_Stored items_
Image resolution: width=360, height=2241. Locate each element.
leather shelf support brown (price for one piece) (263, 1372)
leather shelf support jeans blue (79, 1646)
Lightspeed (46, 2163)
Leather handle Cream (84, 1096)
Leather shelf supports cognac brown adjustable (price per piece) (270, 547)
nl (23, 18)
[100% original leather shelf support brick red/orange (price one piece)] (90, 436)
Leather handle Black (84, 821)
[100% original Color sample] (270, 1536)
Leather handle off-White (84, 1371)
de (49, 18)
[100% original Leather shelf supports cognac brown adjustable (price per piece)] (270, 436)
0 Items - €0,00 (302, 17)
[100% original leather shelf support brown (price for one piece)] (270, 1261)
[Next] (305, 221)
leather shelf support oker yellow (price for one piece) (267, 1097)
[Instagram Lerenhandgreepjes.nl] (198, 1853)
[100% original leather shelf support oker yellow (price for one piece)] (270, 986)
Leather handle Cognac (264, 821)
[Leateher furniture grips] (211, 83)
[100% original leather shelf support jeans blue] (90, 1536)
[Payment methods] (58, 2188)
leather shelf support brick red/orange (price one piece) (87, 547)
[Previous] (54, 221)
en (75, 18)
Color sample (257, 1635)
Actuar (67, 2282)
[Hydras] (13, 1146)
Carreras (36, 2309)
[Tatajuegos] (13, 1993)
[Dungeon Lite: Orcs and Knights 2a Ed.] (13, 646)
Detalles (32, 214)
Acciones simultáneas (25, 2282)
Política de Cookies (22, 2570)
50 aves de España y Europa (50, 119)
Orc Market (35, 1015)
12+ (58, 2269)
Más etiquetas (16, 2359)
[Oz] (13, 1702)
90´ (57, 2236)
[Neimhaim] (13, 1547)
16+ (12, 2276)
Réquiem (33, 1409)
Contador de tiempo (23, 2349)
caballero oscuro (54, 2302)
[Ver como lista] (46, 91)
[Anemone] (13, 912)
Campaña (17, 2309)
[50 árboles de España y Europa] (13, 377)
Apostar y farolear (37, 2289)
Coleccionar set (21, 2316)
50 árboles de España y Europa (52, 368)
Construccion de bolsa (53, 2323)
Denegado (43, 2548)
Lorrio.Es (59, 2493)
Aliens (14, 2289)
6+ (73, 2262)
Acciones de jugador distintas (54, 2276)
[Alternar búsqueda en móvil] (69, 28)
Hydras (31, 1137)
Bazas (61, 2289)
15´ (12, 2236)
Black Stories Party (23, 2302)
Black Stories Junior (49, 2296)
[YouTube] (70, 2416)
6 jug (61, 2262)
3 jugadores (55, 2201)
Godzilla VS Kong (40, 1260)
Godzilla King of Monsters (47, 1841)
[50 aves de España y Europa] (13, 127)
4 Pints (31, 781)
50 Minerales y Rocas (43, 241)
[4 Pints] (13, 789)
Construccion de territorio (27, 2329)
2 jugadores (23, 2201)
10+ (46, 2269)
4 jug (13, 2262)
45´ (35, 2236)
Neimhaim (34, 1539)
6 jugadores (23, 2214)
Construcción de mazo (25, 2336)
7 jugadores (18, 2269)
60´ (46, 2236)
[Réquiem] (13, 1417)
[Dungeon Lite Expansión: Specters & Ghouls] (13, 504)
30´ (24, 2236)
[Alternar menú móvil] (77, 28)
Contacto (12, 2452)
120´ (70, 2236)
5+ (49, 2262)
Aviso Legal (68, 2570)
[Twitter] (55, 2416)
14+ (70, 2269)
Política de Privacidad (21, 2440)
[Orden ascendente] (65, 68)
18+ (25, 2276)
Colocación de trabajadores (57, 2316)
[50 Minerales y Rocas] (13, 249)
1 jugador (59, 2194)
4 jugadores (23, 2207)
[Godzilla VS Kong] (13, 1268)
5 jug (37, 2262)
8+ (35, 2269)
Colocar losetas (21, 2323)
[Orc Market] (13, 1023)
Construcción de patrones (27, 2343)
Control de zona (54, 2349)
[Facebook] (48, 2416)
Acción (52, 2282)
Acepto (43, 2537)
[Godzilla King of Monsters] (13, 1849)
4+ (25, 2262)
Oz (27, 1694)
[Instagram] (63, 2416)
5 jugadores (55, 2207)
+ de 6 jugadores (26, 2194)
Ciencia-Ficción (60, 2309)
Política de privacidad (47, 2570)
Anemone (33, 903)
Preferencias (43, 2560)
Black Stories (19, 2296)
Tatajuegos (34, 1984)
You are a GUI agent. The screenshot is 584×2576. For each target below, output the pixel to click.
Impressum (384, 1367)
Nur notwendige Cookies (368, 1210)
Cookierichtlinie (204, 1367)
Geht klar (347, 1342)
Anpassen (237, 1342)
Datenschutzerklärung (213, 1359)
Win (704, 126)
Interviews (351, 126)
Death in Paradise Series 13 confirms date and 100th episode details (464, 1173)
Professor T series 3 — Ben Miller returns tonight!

_Task statement_
Lines holding the word "blue" are the answer; copy each one from the records above.

_Expected answer_
leather shelf support jeans blue (79, 1646)
[100% original leather shelf support jeans blue] (90, 1536)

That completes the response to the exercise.